You'd be forgiven for thinking that 350 on the dial means 350 in the oven. You'd be wrong, though. When you set an oven to 350 degrees, there isn't a single spot inside of it that stays at 350 degrees for the duration of a bake session. The modern gas or electric oven has an automatic thermostat that, by design, lets the temperature drop a predetermined number of degrees below your chosen temperature before switching the heat on. The heat then surges the oven well past the desired temperature before shutting off again. A 350-degree residential oven is designed to stay between around 330 and 370 degrees--and that's if it's well-calibrated, which few ovens are. And that's just at the location of the internal thermostat--the rest of the oven is a different story. Every oven has hot and cool spots so difficult to predict that oven design has become something of a mystical pursuit.It's hard to control the temperature, and it is being measured in only one or a few places anyway. The appropriate way to respond is to admit that there is a problem, ditch the silly myth that our post- World War II temperature dials give us precise control over our ovens, and use the cruder, traditional and qualitatively different levels of oven heating that actually make a difference.

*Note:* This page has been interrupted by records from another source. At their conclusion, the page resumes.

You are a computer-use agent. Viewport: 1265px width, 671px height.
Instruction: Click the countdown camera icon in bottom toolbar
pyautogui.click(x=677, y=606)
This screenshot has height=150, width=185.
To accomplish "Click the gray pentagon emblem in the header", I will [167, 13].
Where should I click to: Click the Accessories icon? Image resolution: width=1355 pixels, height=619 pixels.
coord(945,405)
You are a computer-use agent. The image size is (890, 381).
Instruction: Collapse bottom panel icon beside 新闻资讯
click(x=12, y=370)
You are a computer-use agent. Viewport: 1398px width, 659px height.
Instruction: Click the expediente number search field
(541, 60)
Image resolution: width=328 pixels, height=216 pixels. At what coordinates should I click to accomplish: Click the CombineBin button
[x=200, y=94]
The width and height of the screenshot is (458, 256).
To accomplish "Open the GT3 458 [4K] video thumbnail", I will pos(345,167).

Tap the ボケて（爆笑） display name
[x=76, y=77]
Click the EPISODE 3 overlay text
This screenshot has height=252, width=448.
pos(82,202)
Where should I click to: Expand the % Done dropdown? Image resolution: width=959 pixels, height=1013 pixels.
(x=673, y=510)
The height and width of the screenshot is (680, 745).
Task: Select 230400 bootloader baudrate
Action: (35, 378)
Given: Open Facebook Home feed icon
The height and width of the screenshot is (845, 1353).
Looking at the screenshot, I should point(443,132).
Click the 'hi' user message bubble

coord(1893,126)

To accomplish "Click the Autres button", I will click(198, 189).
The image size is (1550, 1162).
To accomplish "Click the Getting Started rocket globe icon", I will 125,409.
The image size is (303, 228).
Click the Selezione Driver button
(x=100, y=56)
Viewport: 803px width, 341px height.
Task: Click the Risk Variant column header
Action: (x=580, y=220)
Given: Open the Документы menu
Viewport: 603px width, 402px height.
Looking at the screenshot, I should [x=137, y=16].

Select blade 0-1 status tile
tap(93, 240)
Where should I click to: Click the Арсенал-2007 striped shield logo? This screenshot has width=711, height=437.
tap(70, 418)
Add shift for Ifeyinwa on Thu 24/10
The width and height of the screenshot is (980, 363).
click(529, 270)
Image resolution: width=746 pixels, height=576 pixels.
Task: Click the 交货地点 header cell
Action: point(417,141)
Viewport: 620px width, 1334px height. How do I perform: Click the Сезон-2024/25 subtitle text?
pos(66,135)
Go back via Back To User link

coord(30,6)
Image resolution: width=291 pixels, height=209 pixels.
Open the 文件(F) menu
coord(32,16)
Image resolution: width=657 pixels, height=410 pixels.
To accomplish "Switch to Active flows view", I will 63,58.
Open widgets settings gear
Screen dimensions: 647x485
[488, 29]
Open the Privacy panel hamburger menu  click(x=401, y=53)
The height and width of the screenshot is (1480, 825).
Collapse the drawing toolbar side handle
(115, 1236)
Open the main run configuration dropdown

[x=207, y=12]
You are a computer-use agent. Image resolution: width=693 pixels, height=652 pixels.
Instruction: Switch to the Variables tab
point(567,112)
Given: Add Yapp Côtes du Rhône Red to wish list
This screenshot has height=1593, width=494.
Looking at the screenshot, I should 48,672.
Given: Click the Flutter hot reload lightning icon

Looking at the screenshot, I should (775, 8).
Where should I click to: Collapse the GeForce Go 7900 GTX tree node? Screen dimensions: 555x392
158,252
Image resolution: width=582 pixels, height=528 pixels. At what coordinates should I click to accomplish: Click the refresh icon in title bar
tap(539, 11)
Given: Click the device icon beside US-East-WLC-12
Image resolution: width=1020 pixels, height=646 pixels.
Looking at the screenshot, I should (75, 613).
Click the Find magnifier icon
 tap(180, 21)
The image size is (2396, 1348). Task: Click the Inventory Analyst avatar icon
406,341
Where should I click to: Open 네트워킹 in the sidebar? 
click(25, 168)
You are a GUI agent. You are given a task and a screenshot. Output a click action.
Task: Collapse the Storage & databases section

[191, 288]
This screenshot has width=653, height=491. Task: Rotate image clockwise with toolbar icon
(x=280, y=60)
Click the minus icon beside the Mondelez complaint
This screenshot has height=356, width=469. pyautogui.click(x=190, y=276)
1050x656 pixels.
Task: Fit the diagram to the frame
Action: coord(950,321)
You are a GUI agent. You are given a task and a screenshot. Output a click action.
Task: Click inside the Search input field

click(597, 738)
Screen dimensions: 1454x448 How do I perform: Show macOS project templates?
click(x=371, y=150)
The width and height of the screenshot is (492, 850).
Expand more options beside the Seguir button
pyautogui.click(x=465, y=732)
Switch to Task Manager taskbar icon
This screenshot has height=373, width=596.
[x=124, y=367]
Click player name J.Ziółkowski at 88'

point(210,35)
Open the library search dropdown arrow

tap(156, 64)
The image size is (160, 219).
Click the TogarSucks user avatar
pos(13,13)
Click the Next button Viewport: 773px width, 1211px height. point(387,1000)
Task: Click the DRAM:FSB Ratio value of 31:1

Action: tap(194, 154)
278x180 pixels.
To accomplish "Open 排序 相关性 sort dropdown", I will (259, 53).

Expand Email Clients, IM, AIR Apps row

Mark Bittman, New York Times food columnist and author of How To Cook Everything ... agrees that "[numerical] oven temperatures are a convention."This is not to say that technology won't ever allow us to regulate oven temperatures much more precisely and evenly, but it does expose five degree increments in oven heat controllers to be more than a little bit silly.
"I tend to think of oven temperatures in maybe four ranges," Bittman says. "[R]eally low, under 275 degrees; moderate, between 275 and 350; high, over 350 but under, say 425; and maximum. But I don't think about those numbers ... I just think 'what am I trying to do here? Blast this stuff or treat it gently, or something in between?' "[links dropped]
Baking by range admits ignorance caused by inadequate means of knowledge. There is no shame in that. In fact, that is actually a better homage to the science that won World War II than aping it with "cargo cult" temperature controls and readouts.